Along with deals agreed to with six other unions, the paper has in place some $20 million in overall savings, a situation that makes it more attractive to buyers, according to a Globe story today.
“For a newspaper that lost $50 million last year and is on pace to lose even more this year, The Boston Globe is decidedly more attractive to a potential buyer today than it was just a week ago,” the report contends.
But it later admits, “the $20 million in concessions, as well as the flexibility that the Globe’s parent company, The New York Times Co., stands to gain by stripping away some job guarantees, do not necessarily mean that potential buyers will be lining up to own a slice of Morrissey Boulevard, financial analysts cautioned.”
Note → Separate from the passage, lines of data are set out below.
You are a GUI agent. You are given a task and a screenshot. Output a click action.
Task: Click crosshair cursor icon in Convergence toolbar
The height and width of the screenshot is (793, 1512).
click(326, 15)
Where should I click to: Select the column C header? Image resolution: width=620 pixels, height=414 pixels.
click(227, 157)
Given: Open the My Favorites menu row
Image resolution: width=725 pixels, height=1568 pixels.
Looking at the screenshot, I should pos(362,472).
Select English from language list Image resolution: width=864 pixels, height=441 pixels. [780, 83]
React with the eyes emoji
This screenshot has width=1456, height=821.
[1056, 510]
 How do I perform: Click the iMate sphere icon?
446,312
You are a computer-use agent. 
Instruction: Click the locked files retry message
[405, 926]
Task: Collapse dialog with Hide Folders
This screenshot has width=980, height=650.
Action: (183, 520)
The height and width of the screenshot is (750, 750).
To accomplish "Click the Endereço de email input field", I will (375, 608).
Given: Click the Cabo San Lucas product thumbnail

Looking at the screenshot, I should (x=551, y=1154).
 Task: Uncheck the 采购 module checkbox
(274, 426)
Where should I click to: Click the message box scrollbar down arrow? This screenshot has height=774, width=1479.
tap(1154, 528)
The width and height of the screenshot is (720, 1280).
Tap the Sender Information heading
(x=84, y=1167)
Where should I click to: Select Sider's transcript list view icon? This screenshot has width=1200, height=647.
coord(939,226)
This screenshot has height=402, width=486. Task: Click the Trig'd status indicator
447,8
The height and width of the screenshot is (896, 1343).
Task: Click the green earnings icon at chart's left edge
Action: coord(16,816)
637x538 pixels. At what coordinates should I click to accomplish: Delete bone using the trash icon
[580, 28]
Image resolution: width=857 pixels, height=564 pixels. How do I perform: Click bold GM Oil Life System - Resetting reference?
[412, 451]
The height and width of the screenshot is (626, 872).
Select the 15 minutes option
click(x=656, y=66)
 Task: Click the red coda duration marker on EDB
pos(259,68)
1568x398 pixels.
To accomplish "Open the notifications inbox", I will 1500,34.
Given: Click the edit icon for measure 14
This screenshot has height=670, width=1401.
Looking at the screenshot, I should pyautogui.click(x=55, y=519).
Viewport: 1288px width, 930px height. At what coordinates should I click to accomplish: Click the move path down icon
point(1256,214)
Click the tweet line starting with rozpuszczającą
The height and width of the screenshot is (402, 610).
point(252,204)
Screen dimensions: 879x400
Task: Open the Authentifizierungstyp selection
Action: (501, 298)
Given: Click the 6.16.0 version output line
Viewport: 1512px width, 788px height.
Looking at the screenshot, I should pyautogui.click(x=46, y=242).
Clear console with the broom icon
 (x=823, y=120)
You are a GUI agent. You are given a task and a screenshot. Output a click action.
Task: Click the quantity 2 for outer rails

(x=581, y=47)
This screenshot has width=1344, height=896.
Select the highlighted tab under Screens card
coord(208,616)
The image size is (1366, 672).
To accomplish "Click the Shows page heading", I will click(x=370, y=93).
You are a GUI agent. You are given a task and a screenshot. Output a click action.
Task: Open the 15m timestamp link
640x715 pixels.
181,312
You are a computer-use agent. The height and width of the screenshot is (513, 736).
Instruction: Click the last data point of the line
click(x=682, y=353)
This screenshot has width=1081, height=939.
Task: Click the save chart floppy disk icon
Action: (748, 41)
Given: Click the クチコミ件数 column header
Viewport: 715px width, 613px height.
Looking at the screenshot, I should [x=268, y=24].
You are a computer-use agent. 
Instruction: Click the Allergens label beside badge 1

“Cuts or no cuts, the Globe is still on track to lose money this year,” the story adds. “As famed investor Warren Buffett said at Berkshire Hathaway Inc.’s annual meeting last weekend, he would not buy a newspaper right now ‘at any price’ — and Buffett owns stakes in two US newspapers.”
One point that will likely make the paper more attractive to buyers is the change in the lifetime job guarantee, which affects some 200 employees. “It is unclear how the offer the Guild is to vote on alters the lifetime guarantee language; more will be revealed at tonight’s union meeting,” the story said.
The story also cited as a possible buyer, Beverly Hills private equity firm, Platinum Equity, which recently bought The San Diego Union-Tribune, “despite the paper’s disastrously decreasing revenues.”
Mark Barnhill, Platinum Equity principal, declined to comment yesterday to the paper on whether the company might be interested in the Globe. But the story added, “even now, Barnhill said, with all the changes rocking the newspaper industry, Platinum Equity is looking to add more papers to its holdings.”